The very first shot of Longlegs, captured in era-appropriate Super 8 film to evoke the feel of home video, establishes Perkins’ approach. The horror, for the most part, lurks just out of frame. Characters are haunted by the empty spaces around them while the viewer fills in the margins with their own dark fears. We meet the killer in these opening moments. With his scraggly silver hair and falsetto speaking voice, he reminds one more of Tiny Tim or Michael Jackson than Buffalo Bill, but his impression is equally devilish. Cage induces plenty of chills as the mysterious killer, though the more he’s onscreen, the less menacing his presence becomes. Whether it’s because it’s hard to divorce Cage the (over)actor, even under extreme amounts of facial prosthetics and makeup, from Perkins’ otherwise restrained and haunted vision, or because Longlegs as a character can only drive the movie titled after him so far, it’s unclear. One thing is clear: Longlegs is very much Nic Cage being Nic Cage, for better or worse.

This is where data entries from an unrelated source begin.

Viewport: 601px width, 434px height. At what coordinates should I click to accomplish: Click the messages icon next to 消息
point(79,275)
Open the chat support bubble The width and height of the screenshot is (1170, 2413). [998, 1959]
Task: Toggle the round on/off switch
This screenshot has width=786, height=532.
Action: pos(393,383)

The most terrifying moments of Perkins’ film are discovered through Monroe’s breathy, nervy turn as Lee Harker. Whether she’s isolated in her far-flung log cabin with no one close enough to hear her scream, witnessing the pedestrian everyday horrors of performing her job duties as a female FBI agent, or beset by visions of the sinister (her superior Agent Carter (Blair Underwood) jokes, “It’s better to be half-psychic than not at all”), Monroe makes Longlegs scary. Her reactions, hesitance, and restraint are so expertly dialed in and paced that we echo her terror. Framing the hunt for Longlegs and his occult underpinnings through Harker gives the story dramatic heft, though it does open it up to long bouts of still.

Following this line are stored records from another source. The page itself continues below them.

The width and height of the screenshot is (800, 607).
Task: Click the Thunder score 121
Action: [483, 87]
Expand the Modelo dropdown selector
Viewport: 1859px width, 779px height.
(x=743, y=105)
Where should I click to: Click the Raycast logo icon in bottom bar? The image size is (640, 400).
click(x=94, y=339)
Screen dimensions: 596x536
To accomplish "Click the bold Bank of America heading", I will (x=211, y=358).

Perkins is no stranger to patience as a cinematic weapon in his arsenal—both The Blackcoat’s Daughter and Gretel & Hansel are more dark tone-poems than plot-driven haunts—and he deploys patience generously here. In moments where Harker and Carter investigate a crime scene, or Longlegs saunters and stews, the silence and waiting take up exponential space. This tactic may beleaguer those wanting more explosiveness or narrative propulsion, but that is not the kind of film Longlegs is. Instead, it simmers, it stews, it reaches under the skin and prickles. That’s not to say that will work for everyone—and I’d be lying if I said that the film is nearly as abjectly scary as it is low-key creepy for its entire duration—but I doubt few will get to the end of Perkins’ sinister saga without feeling at least a bit disturbed by his well-orchestrated eeriness. A reliable gauge of a horror film’s impact is how it infiltrates your dreams; by that measure and by occult-themed nightmares, Longlegs left me deeply unsettled.

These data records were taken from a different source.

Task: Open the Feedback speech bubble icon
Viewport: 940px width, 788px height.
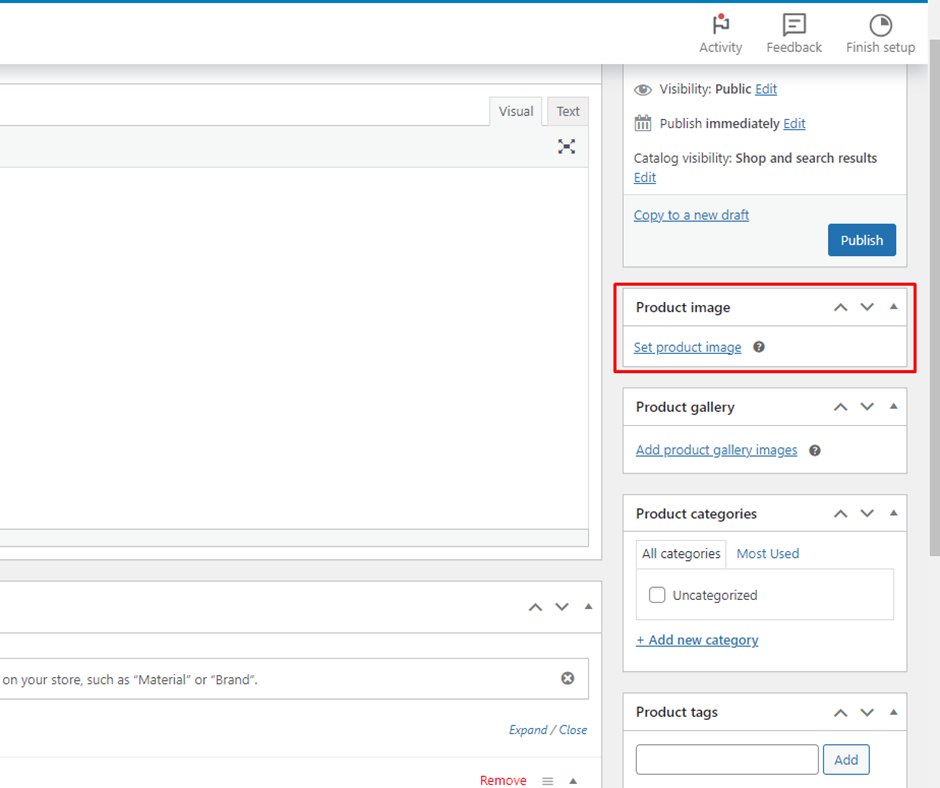Action: click(x=794, y=26)
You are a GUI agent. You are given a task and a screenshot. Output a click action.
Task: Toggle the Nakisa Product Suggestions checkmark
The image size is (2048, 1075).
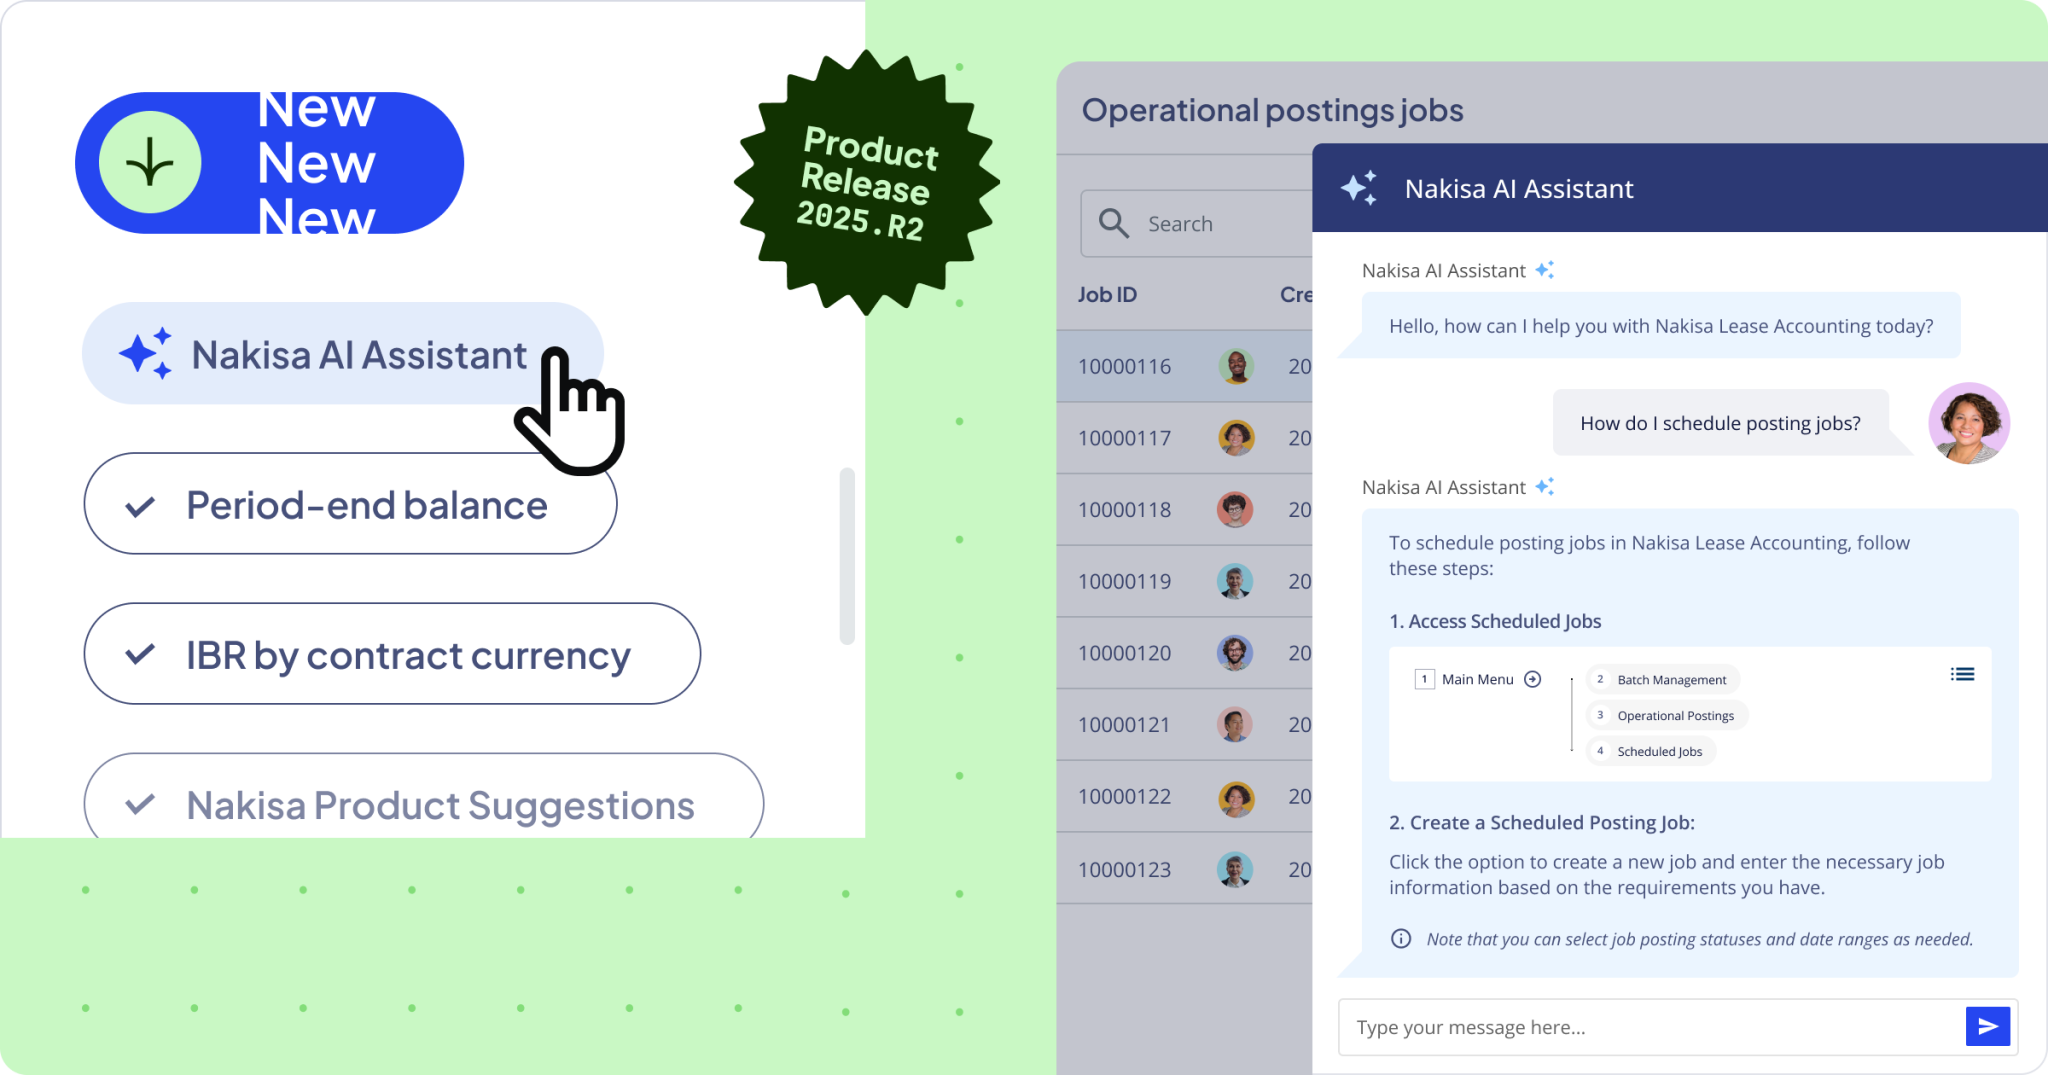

CONCLUSION: Oz Perkins delivers another sinister vision of the occult in taut, skin-crawling ‘Longlegs’. Maika Monroe is excellent as a nervy, kinda-clairvoyant FBI agent, while Nicolas Cage creeps as the eponymous killer but is not always an additive force. While never outright terrifying, this deliberately-paced supernatural horror film is dripping with atmosphere and tension.